## Passage provided:

┌────────

A beginning rooted in loss.

 

When I sat down with Martin Parnell, I expected to hear an extraordinary story. After all, he ran 250 marathons (10,550 km in total) in one year. What I didn't expect was how much of that extraordinary journey began long before he ever laced up a pair of running shoes.

 

Everything changed after the death of his first wife, Wendy, in 2001. "My world just changed, just turned upside down," he said. "I was lost." What followed was not a search for athletic achievement, but for direction, purpose and forward motion. For leaders, this distinction matters. Endurance rarely begins with ambition; it begins with the need for meaning strong enough to sustain effort over time.

 

A year later, when his brother challenged him to run a marathon, Martin didn't weigh the pros and cons. "I just said yes," he told me. "I was looking for something different." That yes became the first step in a nine-year journey toward the most demanding year of his life.

 

Setting an impossible goal.

└────────

## Dataset extract:

┌────────

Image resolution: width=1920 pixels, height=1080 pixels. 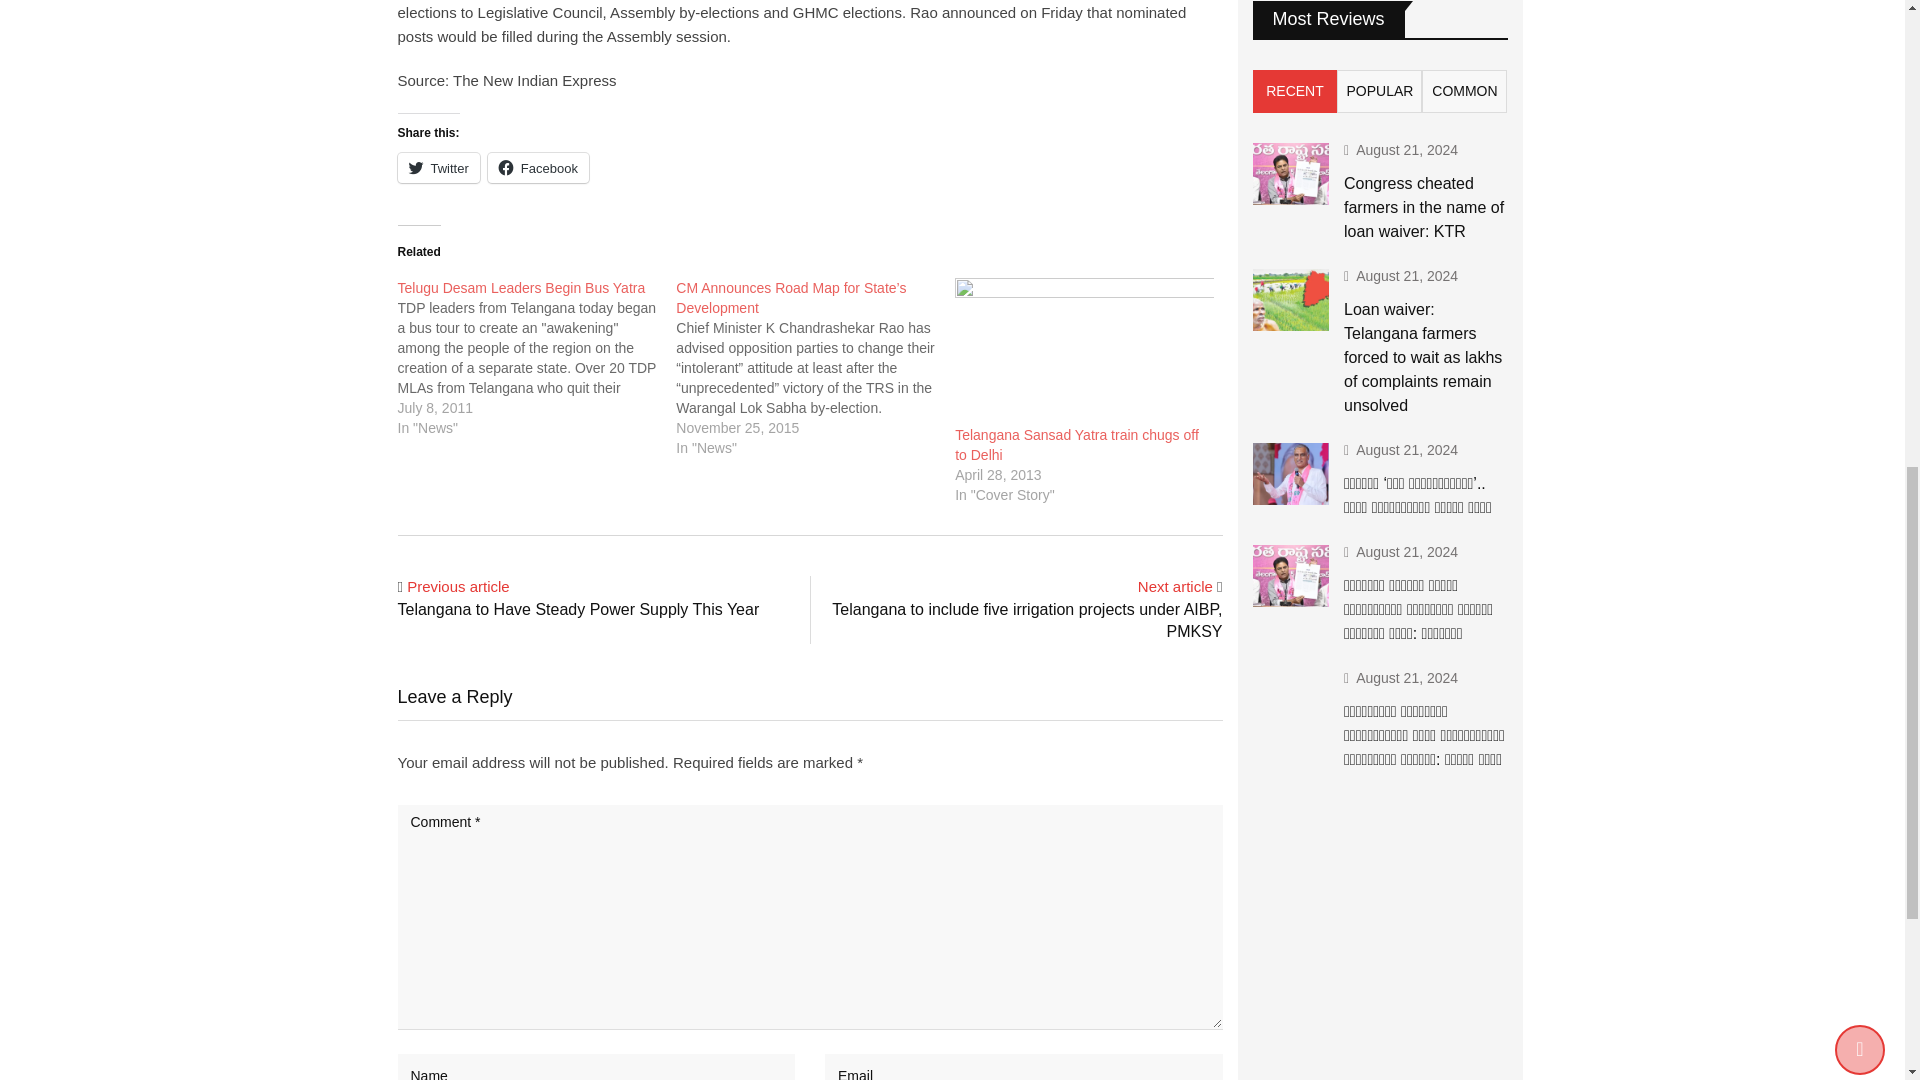 I want to click on Telugu Desam Leaders Begin Bus Yatra, so click(x=537, y=358).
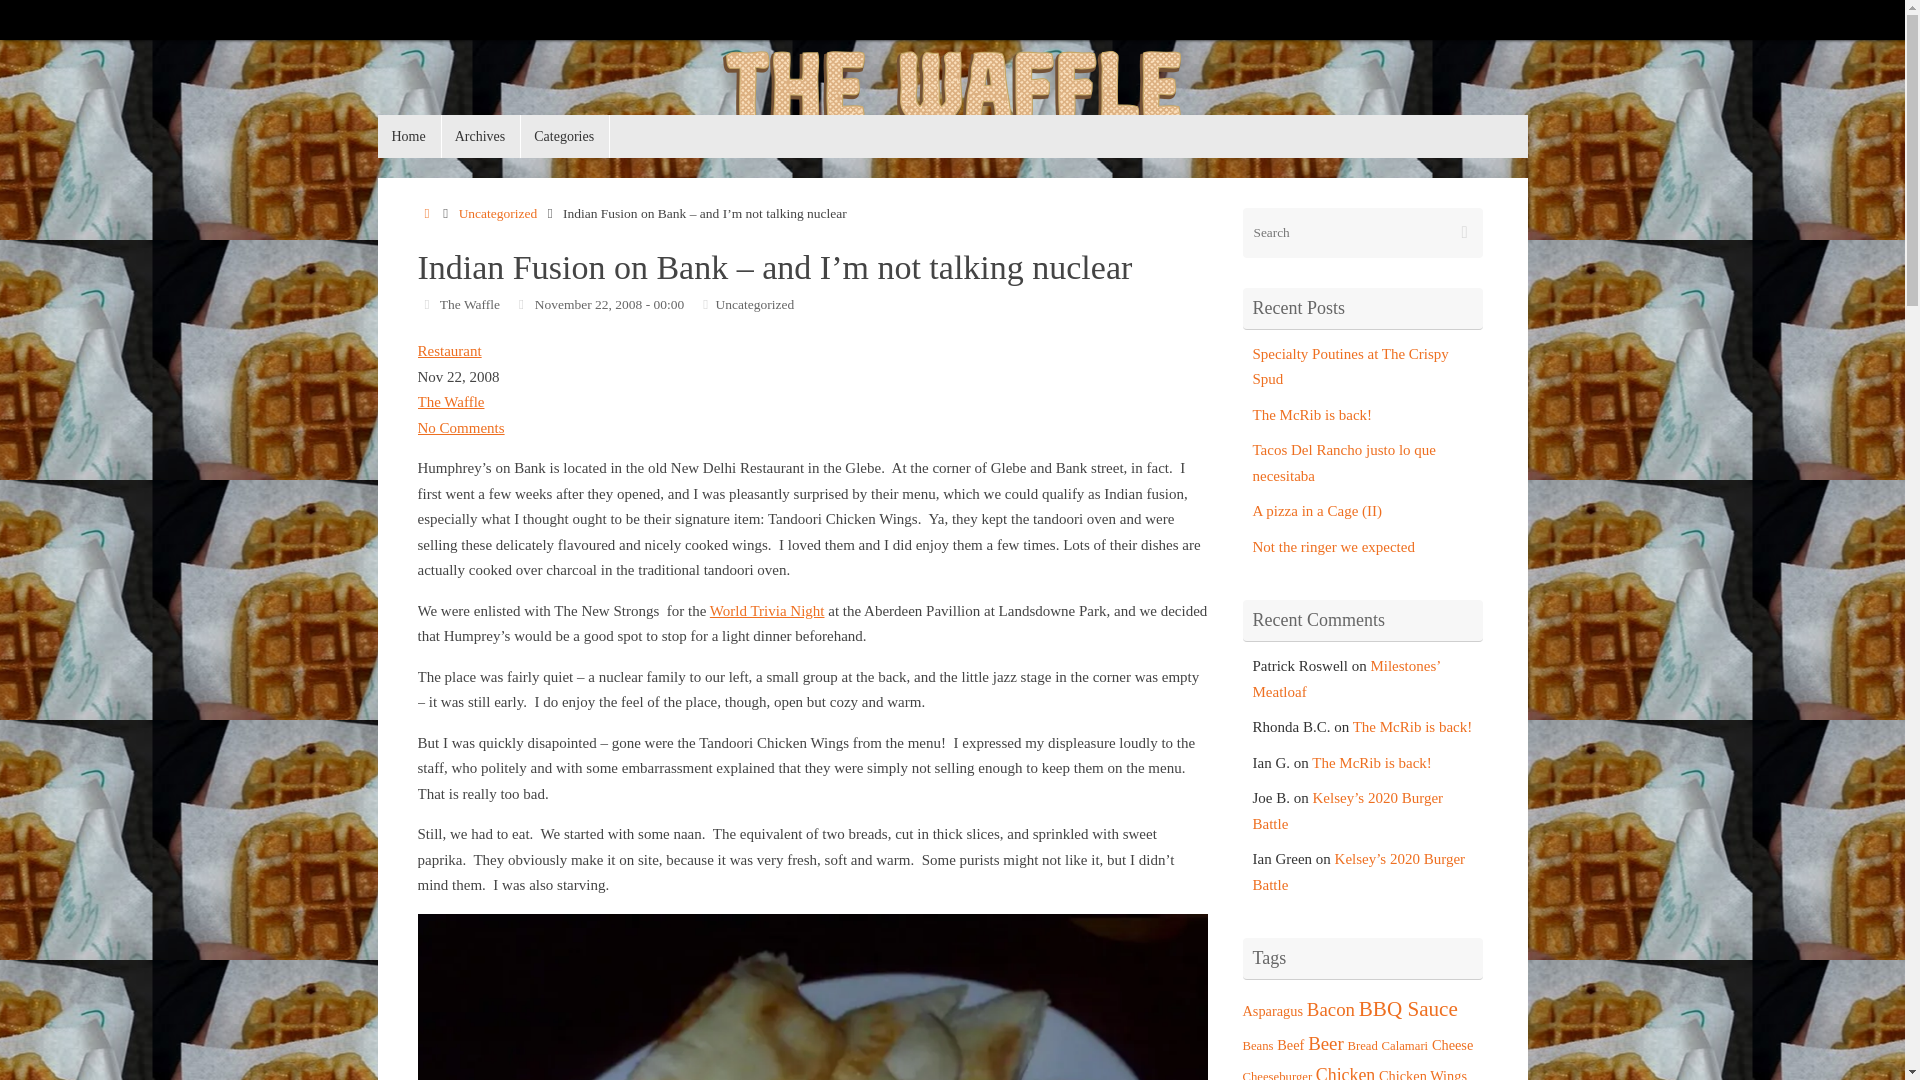 The image size is (1920, 1080). What do you see at coordinates (953, 99) in the screenshot?
I see `The Waffle` at bounding box center [953, 99].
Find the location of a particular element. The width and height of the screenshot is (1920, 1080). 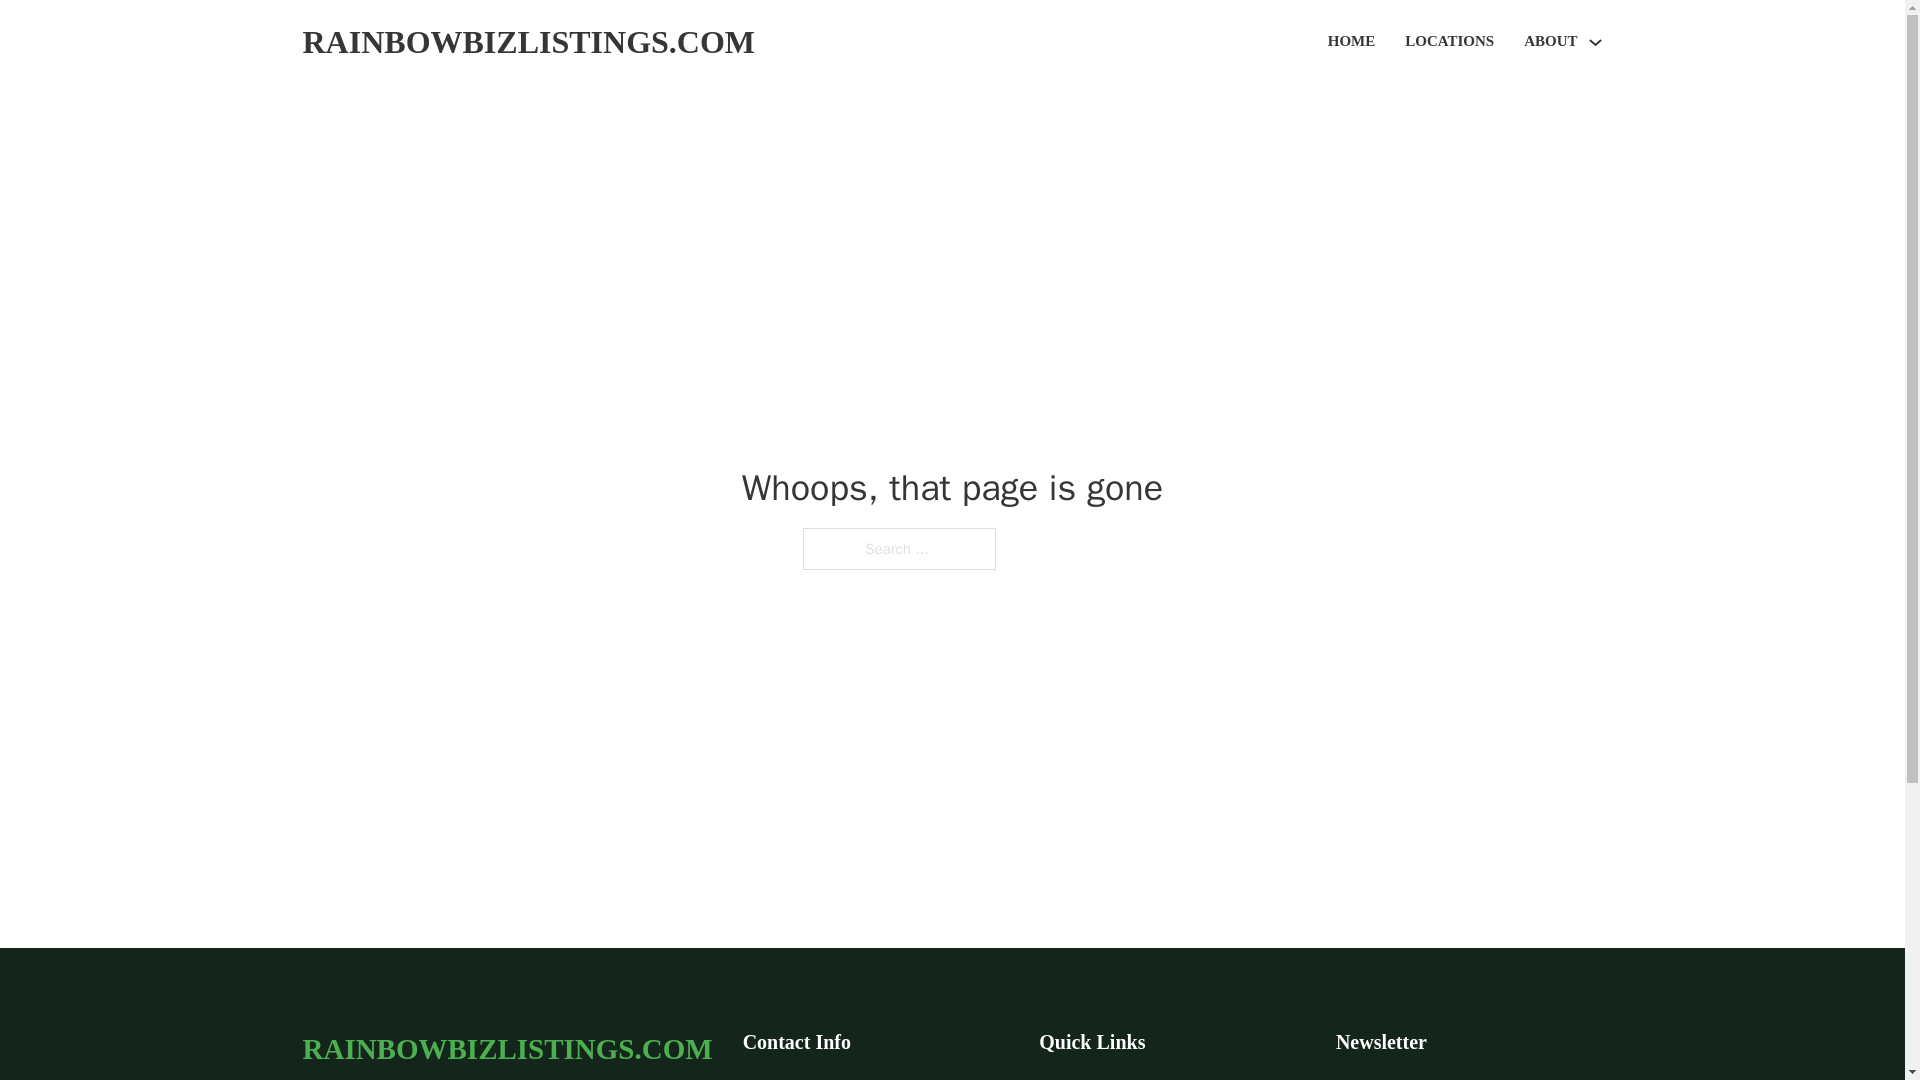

└────────

## Instructions:
- a) Transcribe the passage about Martin Parnell, starting with "A beginning rooted" and stopping after "effort over time.".
- b) Pick up the passage about Martin Parnell where it stops and write the next part.

## Answers for the tasks:
- a)
A beginning rooted in loss.

 

When I sat down with Martin Parnell, I expected to hear an extraordinary story. After all, he ran 250 marathons (10,550 km in total) in one year. What I didn't expect was how much of that extraordinary journey began long before he ever laced up a pair of running shoes.

 

Everything changed after the death of his first wife, Wendy, in 2001. "My world just changed, just turned upside down," he said. "I was lost." What followed was not a search for athletic achievement, but for direction, purpose and forward motion. For leaders, this distinction matters. Endurance rarely begins with ambition; it begins with the need for meaning strong enough to sustain effort over time.

- b)
When Martin first imagined running a marathon every day for a year, he didn't frame it as extreme. It was simply the next challenge. After consulting his doctor, who advised him to build in a margin for injury or illness, he adjusted the goal to 250 marathons. "It just seemed a good number. Five a week for a year." With that came a clear commitment: raising $250,000 for Right to Play.

 

What stands out is not the audacity of the goal, but its precision. “I had a very specific goal…250 marathons to raise $250,000,” he said. That clarity matters. Psychologist Edwin A. Locke demonstrated exactly why. In his foundational 1968 research, originally published in Organizational Behavior and Human Performance, Locke showed that hard, specific goals consistently produce higher levels of performance than vague or easily attainable ones. Ambition alone doesn’t drive execution; definition does.

 

There was no motivational theatre in Martin’s approach, just commitment and what he called “stickability.” In leadership, goals that stretch capability while remaining unmistakably clear create focus, discipline, and momentum. When the objective is specific, effort has somewhere to land. When it isn’t, even the most ambitious intentions dissolve into motion without progress.

 

How consistency builds unbreakable momentum.

 

For Martin, consistency wasn't a slogan. It was his operating system. Every day began the same way: up at 5:30 a.m., bed made, breakfast eaten, rituals repeated. More important was how he managed the mental weight of the task. "I'd break everything down into 10-minute chunks," he explained. Forty-two kilometres was overwhelming. Ten minutes wasn't. And then another ten. And another.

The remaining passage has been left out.